The final insight here is that, inasmuch as the browser purges expired items from your history as part of its regular operation, deletes don't really need to be synced. That is, I don't have to sync the deletion of old history items from one browser to another, because the other browser will probably purge those expired items on its own. That does neglect one use case that we decided wasn't so important: syncing the manual deletion of an item from history. We figured that was a rarity, and in any event, users with foresight can gain the same protection by switching the browser into private browsing mode.
So what's the result of this exploration? It's all about the Awesome Bar, and feeding it the right data so that it provides good results when users type. It's not about making sure that every change to history is synced to every other browser. We want to make sure that users can go back and forth between two computers they use regularly and get at sites that they visited recently on either computer, and also be able to set up a brand new computer and have the history get populated with the user's most frequently visited sites.
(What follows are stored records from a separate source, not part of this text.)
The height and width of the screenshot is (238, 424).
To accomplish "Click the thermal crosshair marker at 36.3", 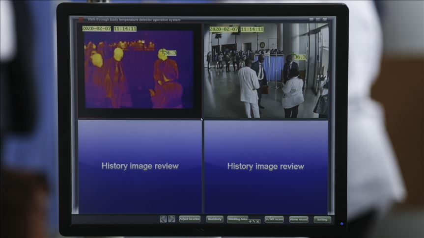I will [163, 51].
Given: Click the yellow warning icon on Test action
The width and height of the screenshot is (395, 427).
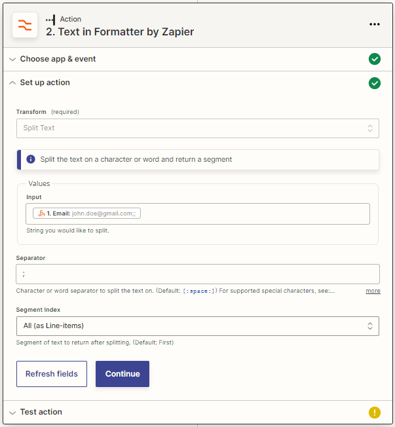Looking at the screenshot, I should 375,412.

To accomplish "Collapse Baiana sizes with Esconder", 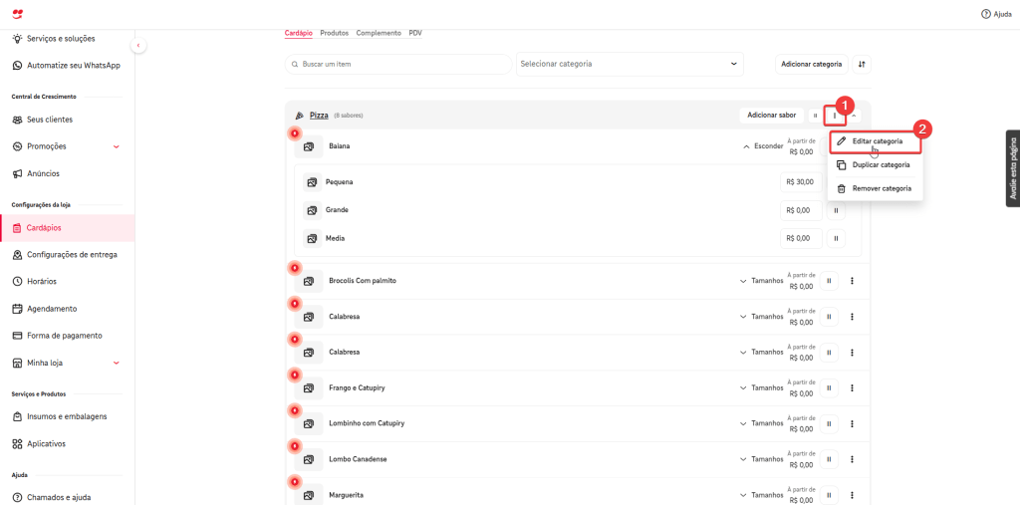I will (x=763, y=146).
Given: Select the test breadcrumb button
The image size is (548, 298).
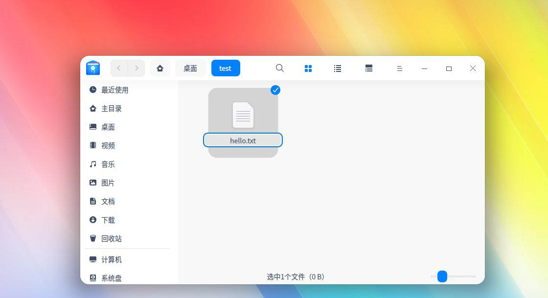Looking at the screenshot, I should 226,69.
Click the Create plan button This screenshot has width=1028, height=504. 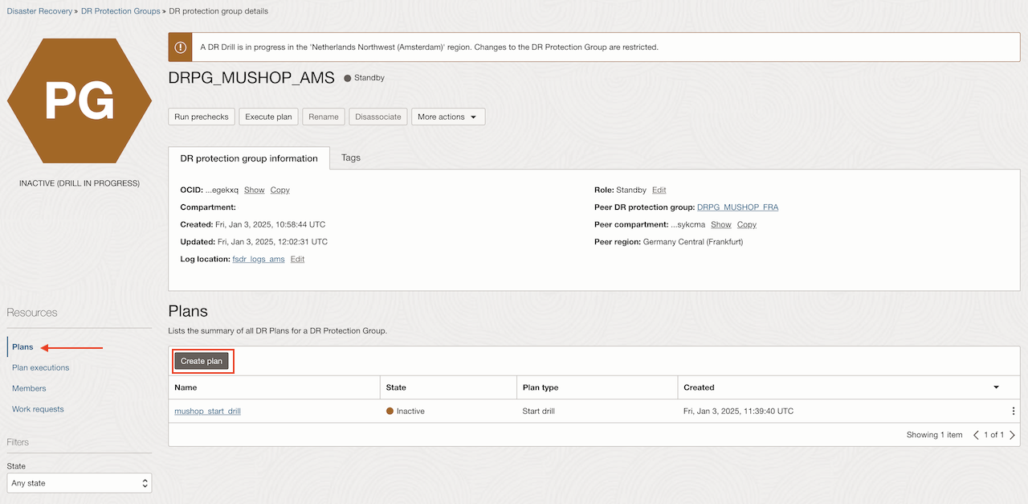[202, 362]
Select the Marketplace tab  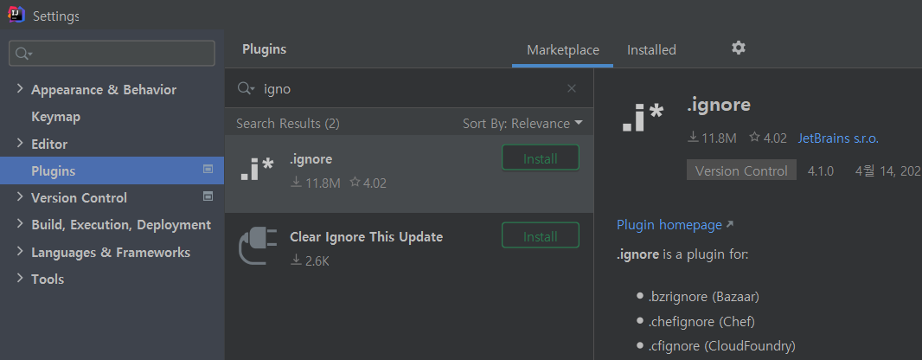[x=563, y=50]
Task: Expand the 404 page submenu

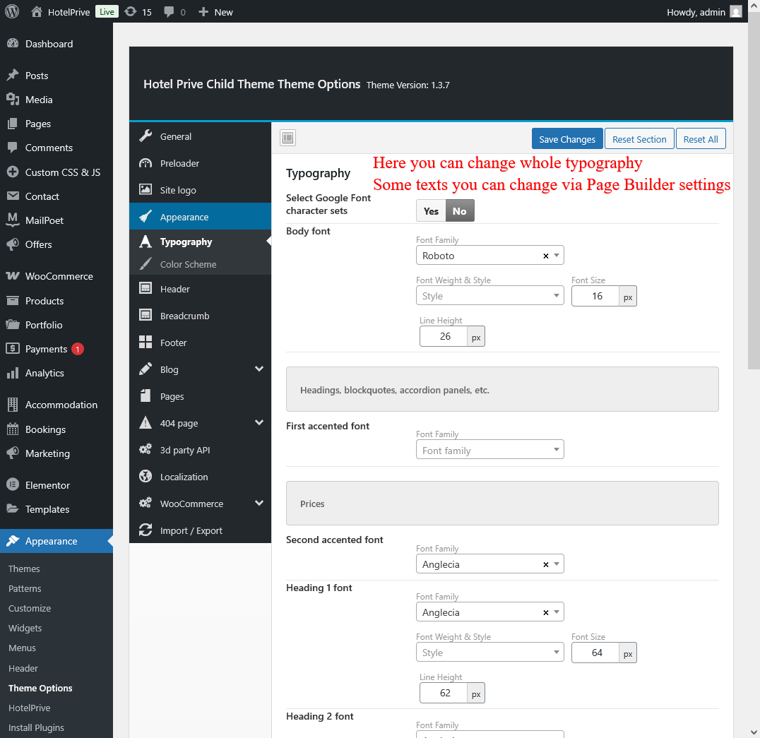Action: coord(259,423)
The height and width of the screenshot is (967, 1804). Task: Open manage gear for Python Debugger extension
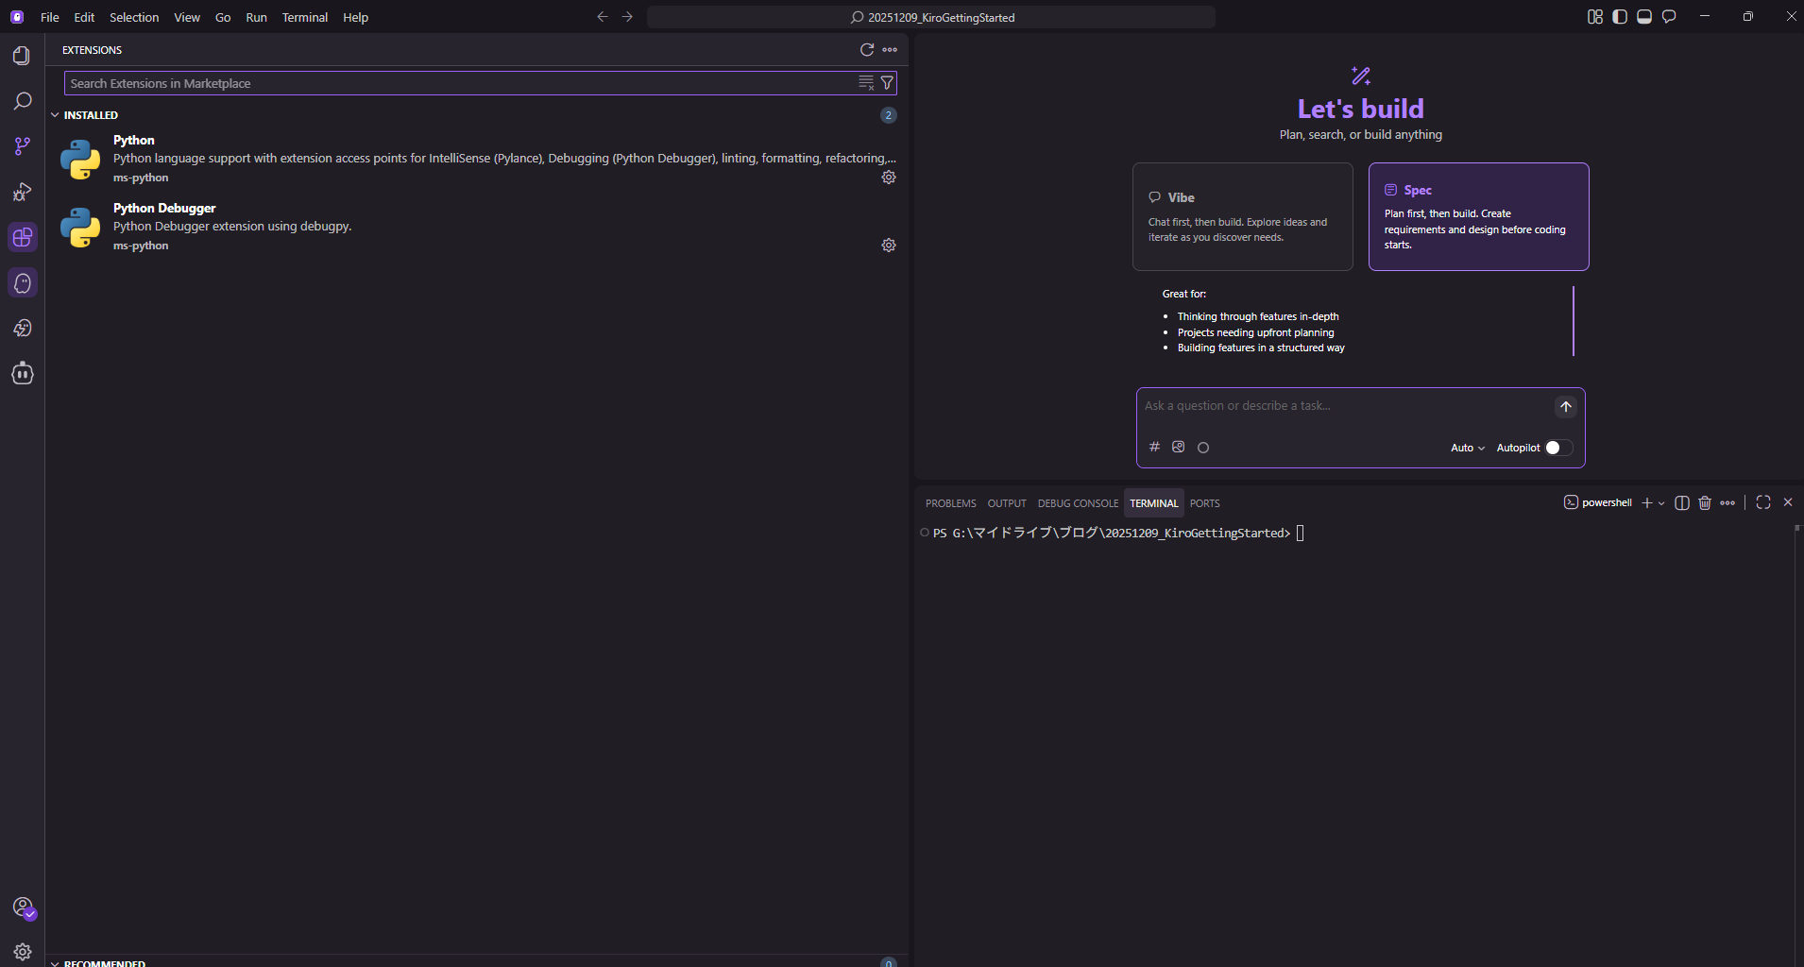(888, 246)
Given these requirements, our Bookmark Server looks like overkill: it provides complete data fidelity, it versions every change that a user makes so that they can do backup & restore, etc. For this problem, we need something lighter.
Happily, we've got another tool in our shed: to deploy tab sync, we developed a fast, lightweight server that is well-matched to the problem of syncing open tabs. It turns out that it's rather well tuned for syncing history too. Here's how it works:
Periodically, the Xmarks addon queries Firefox's local history database, looking for the most frecent urls, a set that changes constantly as you browse. Having determined the set of frecent urls, it then finds actual visits made on this browser to those urls. It builds a compact representation of this data and sends it to the server.
Then it queries the server for history data from other browsers. If there is any, the addon downloads it and adds any as-yet unseen visit data to the local history database, making it appear as if you had made those visits on this browser.
That's it. In actual deployment, the key variable is the size of the data being pushed from each browser to the server: the larger the data, the more history can be exported from one browser to another. But more data means more bandwidth and comptutation (for us and you). We've currently set the limit at 32KB, which allows for typically 200 or so urls. So far, that looks like a decent compromise, but we welcome feedback. Do you tend to find the things you're looking for in the awesome bar?
In the coming weeks, look for history sync to make its way onto other platforms that we support.